Equity matters even more if you’re planning on raising money for your startup, and it’s important to communicate that to your co-founder candidates.

It’s possible to raise money with VC’s as a solo-founder, but it doesn’t happen nearly as often as it does with teams with good co-founders. Investors like to invest in teams that will succeed.

So if you want to build a great team and not get destroyed by losing a teammate, make sure that you build in a vesting schedule with a cliff for each co-founder.

Tips on Reaching an Agreement

Once you and your potential co-founder have gone through the process and decided you both want to work together, it’s time to set clear expectations.

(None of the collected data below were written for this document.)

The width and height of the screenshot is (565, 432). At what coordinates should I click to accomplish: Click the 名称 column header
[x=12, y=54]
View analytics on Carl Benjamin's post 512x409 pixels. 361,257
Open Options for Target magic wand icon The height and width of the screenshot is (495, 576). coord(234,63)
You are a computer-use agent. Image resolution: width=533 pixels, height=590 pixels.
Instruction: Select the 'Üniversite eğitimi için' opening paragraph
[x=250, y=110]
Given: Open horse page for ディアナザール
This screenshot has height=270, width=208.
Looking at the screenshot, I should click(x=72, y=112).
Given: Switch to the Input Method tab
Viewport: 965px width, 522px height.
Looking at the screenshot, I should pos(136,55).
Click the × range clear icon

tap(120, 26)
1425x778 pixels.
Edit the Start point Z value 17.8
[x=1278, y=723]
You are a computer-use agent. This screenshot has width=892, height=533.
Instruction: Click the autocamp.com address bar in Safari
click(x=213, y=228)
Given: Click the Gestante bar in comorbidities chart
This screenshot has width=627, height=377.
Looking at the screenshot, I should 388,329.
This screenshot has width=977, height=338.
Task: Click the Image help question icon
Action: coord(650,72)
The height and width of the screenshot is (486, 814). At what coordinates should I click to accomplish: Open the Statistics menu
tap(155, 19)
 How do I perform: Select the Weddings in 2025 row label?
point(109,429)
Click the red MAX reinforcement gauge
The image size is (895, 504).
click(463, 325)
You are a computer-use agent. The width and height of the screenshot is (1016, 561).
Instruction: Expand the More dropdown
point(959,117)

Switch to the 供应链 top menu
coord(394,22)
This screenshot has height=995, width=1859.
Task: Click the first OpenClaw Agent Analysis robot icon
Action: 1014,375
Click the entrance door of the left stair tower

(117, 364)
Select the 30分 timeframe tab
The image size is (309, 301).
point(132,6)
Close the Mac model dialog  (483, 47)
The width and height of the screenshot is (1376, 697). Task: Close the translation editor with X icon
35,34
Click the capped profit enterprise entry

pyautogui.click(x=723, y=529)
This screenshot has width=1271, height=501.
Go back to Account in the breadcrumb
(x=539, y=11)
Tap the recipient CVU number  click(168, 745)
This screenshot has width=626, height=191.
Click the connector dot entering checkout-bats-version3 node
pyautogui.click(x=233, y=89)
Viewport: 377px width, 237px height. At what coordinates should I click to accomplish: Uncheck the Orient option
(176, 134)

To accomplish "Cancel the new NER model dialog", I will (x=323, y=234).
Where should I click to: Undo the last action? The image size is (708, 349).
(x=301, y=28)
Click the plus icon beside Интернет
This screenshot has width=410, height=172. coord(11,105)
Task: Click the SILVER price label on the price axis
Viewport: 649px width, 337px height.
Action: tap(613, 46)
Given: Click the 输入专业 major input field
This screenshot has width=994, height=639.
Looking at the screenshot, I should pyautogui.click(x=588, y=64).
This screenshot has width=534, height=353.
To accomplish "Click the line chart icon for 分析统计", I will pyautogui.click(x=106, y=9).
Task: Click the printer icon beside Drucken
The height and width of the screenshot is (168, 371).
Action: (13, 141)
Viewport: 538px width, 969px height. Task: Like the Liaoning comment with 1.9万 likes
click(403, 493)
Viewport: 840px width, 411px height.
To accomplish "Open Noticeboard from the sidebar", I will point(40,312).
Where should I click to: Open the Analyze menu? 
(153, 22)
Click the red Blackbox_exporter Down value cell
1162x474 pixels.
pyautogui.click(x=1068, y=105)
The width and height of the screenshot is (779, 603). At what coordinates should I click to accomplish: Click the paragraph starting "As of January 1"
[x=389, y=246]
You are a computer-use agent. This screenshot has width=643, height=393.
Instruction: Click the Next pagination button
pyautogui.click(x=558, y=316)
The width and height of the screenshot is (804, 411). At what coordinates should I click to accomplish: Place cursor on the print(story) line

The expectations should be specifically expressed in a partnership agreement with the amount of equity that will be split up.  Usually, it’s best to play it safe by putting your new partner on a vesting schedule that gives your new co-founder equity over each financial quarter.

The amount of time spent on your startup each week and by each individual should be clearly expressed, as well.

If you decide to split the equity 50/50, then you must create a framework of how disagreements will be handled and resolved.  Usually, it’s the CEO that has final say.  Even if it’s not a 50/50 split, it’s a good idea to figure that framework out and communicate that in writing to your new co-founder.

Non-disclosure agreements are mainly a thing of the past for most founders seeking co-founders, but there are some instances where it is still appropriate.

Most people are not looking to steal others’ ideas. They’re focused on their own ideas too much or joining a team that is working on a great idea.

However, you can issue a non-compete agreement to your new co-founder if it makes sense for you.


TLDR: You can find co-founders via LinkedIn, CoFoundersLab, Meetups, Facebook groups, universities, Y-combinator, Starthawk, and FoundersNation.

If you dedicate 1 hour a day to prospecting, you should be able to find someone within a couple of months of steady effort. This will keep you pretty busy on your search for a co-founder, but it will yield results.